(Pointing data for screenshots)
——

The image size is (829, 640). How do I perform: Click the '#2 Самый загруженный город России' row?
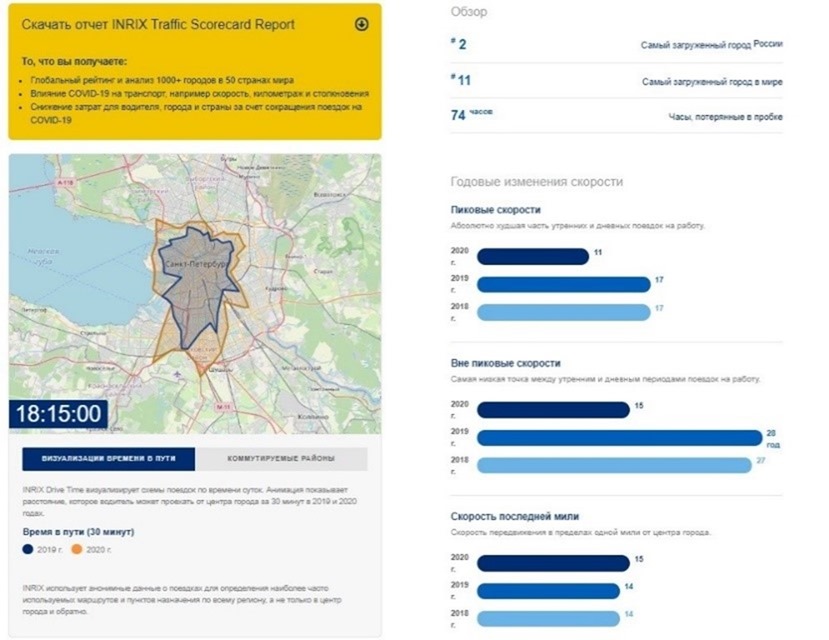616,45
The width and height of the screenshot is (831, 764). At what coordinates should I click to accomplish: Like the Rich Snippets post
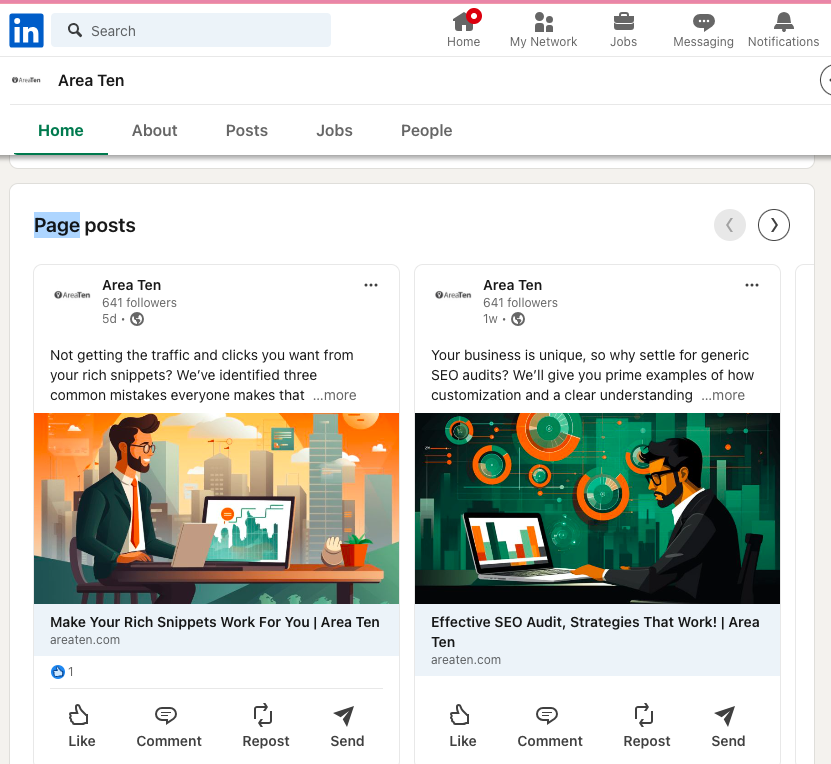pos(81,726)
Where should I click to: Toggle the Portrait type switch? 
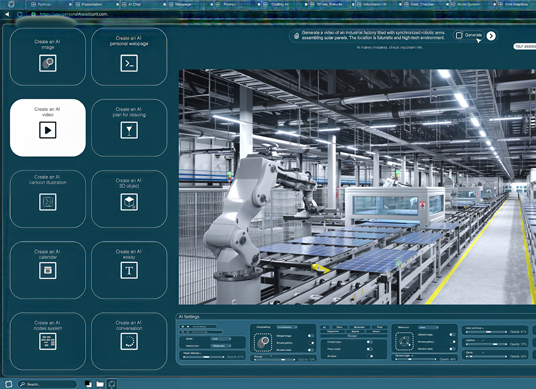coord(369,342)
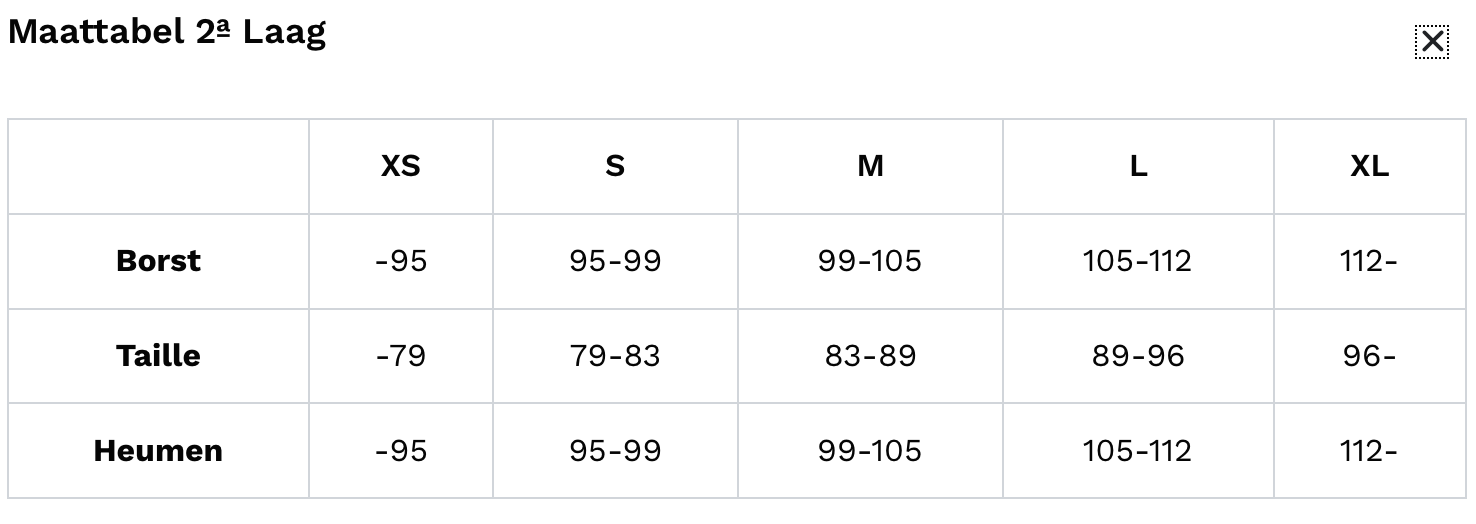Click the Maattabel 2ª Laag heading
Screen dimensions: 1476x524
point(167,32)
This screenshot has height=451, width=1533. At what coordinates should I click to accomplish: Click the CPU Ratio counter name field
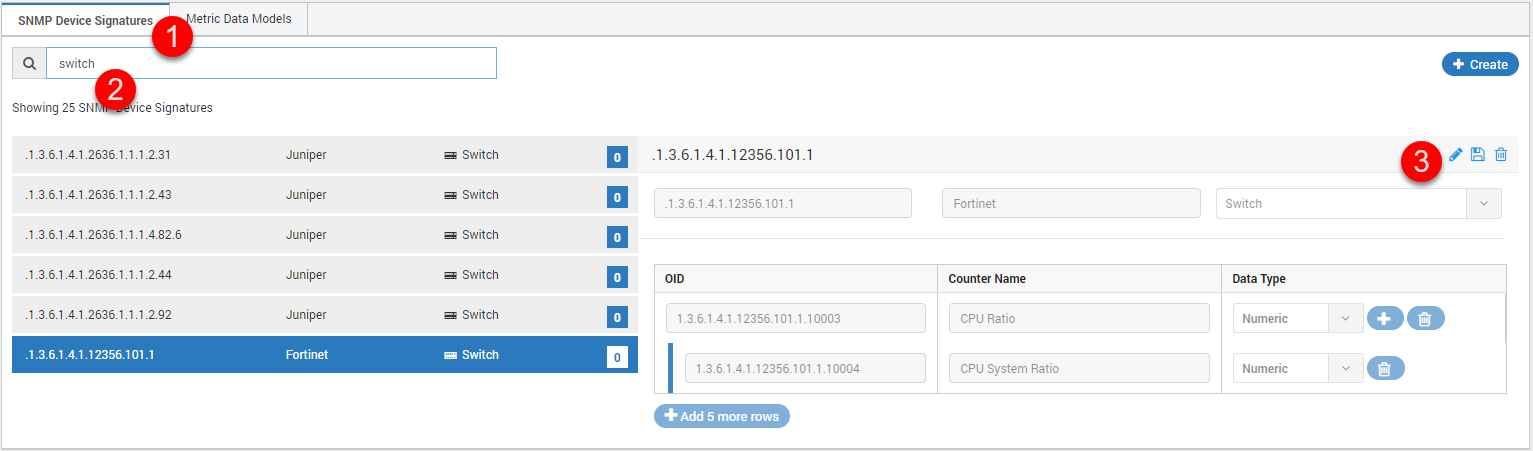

——

* **Problem description**
Reproduce all of the material above word for word, leaving the pictures out.

* **The response**
The image size is (829, 640). How do I perform: Click the '#2 Самый загруженный город России' row?
616,45
The width and height of the screenshot is (831, 764). At what coordinates should I click to accomplish: Like the Rich Snippets post
pos(81,726)
Where should I click to: Toggle the Portrait type switch? 
coord(369,342)
Click the Maattabel 2ª Laag heading
Screen dimensions: 1476x524
point(167,32)
This screenshot has height=451, width=1533. At what coordinates should I click to accomplish: Click the CPU Ratio counter name field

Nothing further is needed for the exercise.